A faithful copy of all the data is the goal; omit the pictures.

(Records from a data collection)
BEGIN

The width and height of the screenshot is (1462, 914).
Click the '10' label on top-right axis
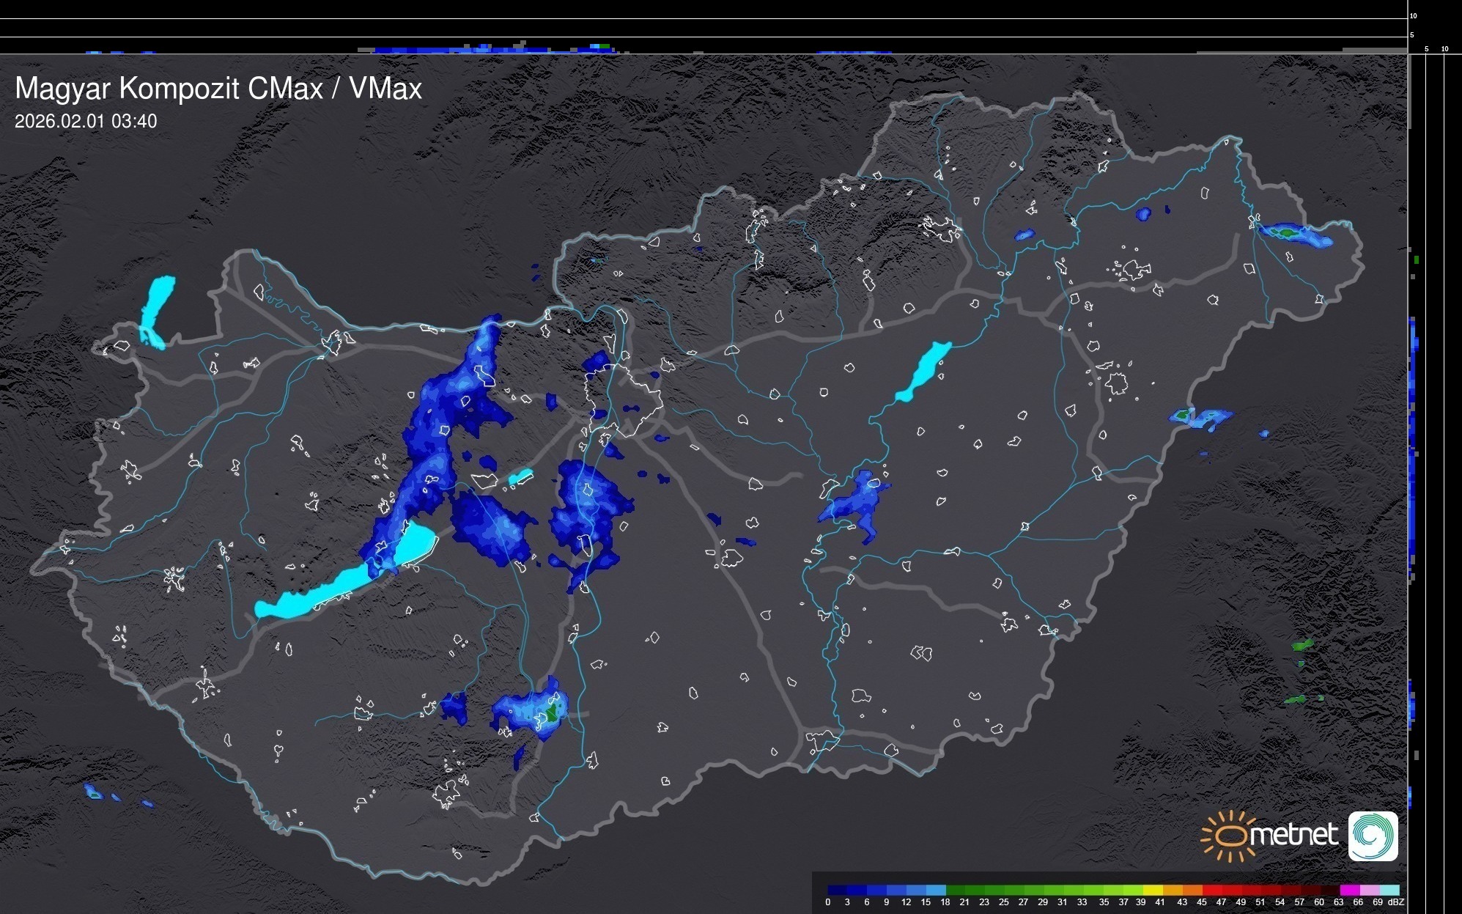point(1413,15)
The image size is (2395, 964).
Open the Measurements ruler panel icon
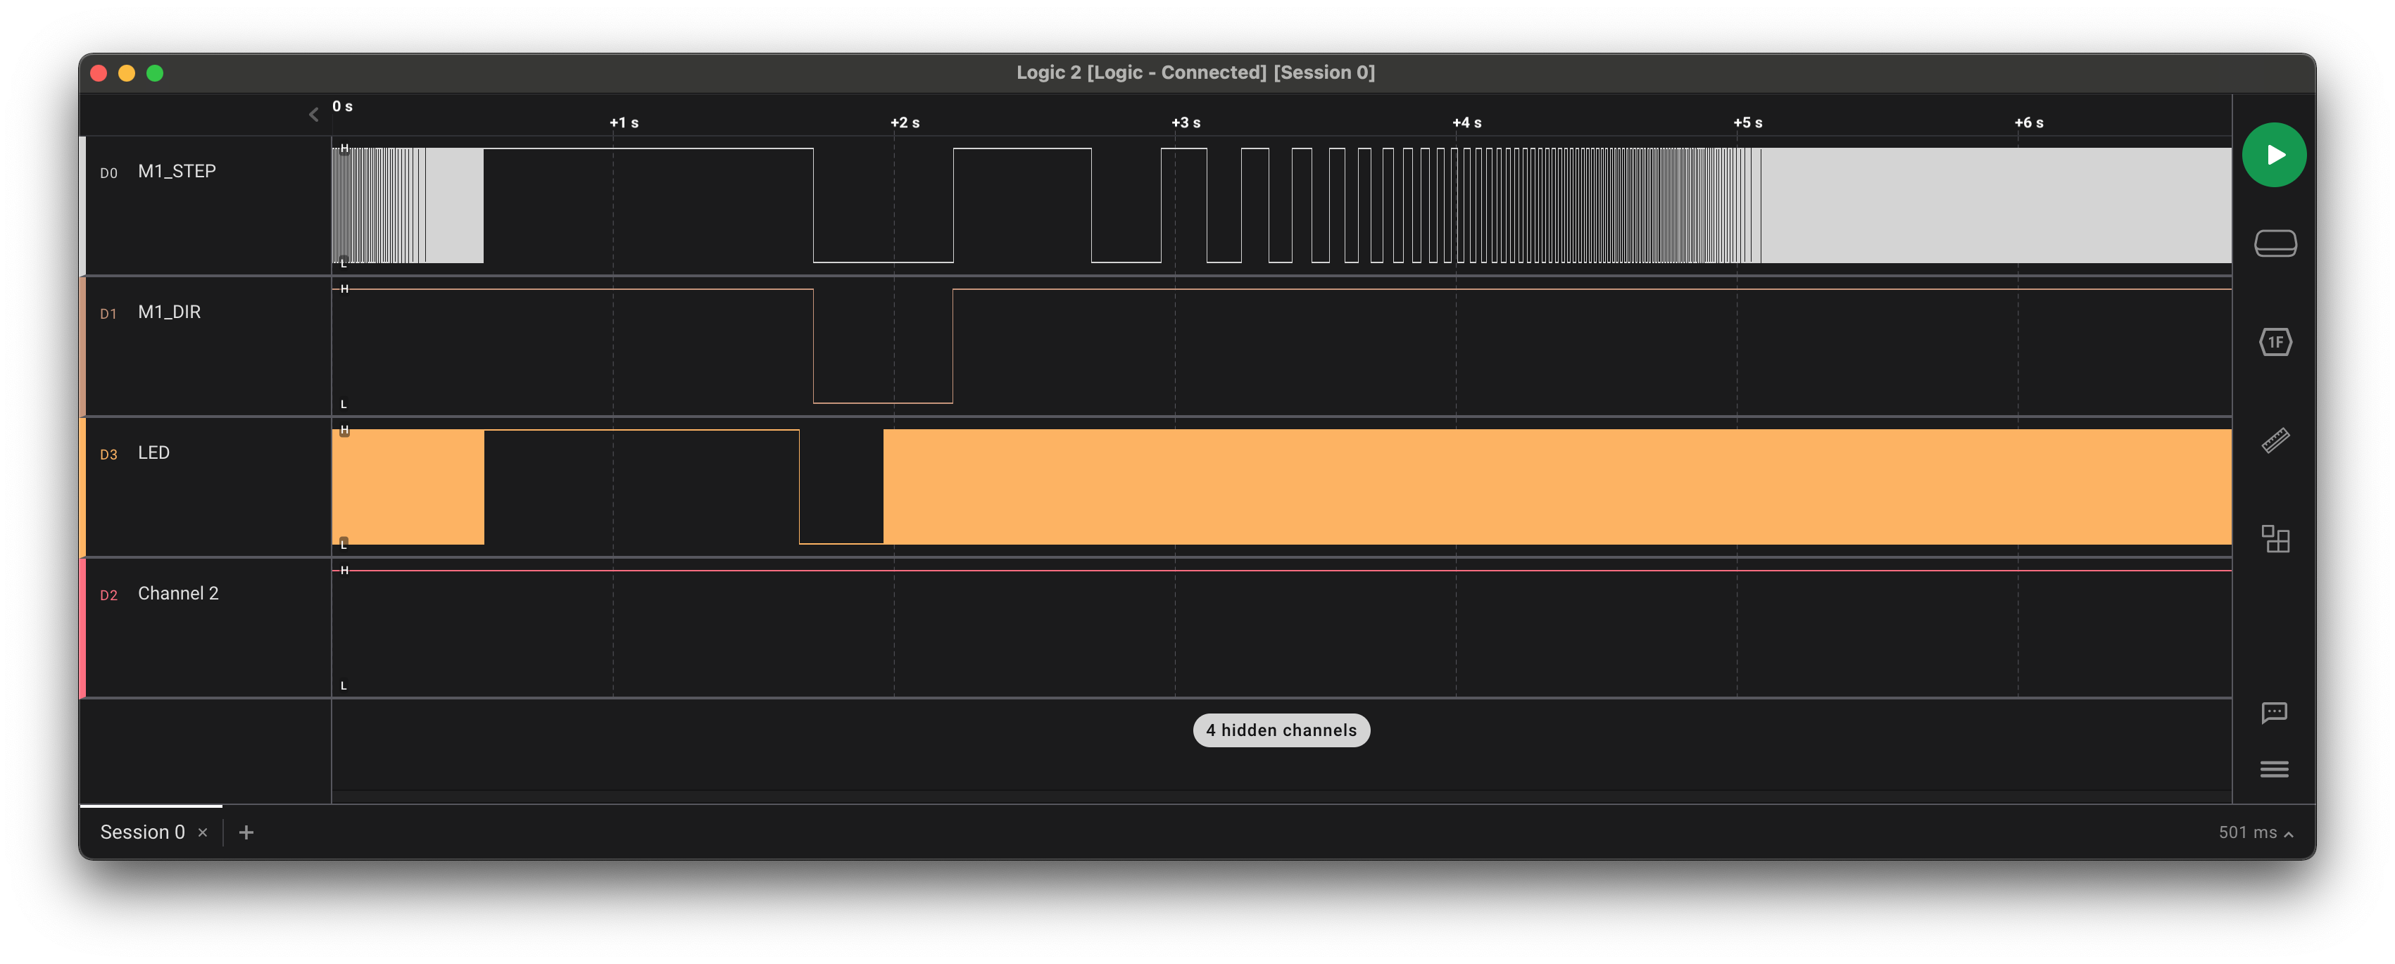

END

### WORKED SOLUTION
The width and height of the screenshot is (1462, 914).
Click the '10' label on top-right axis
point(1413,15)
The image size is (2395, 964).
Open the Measurements ruler panel icon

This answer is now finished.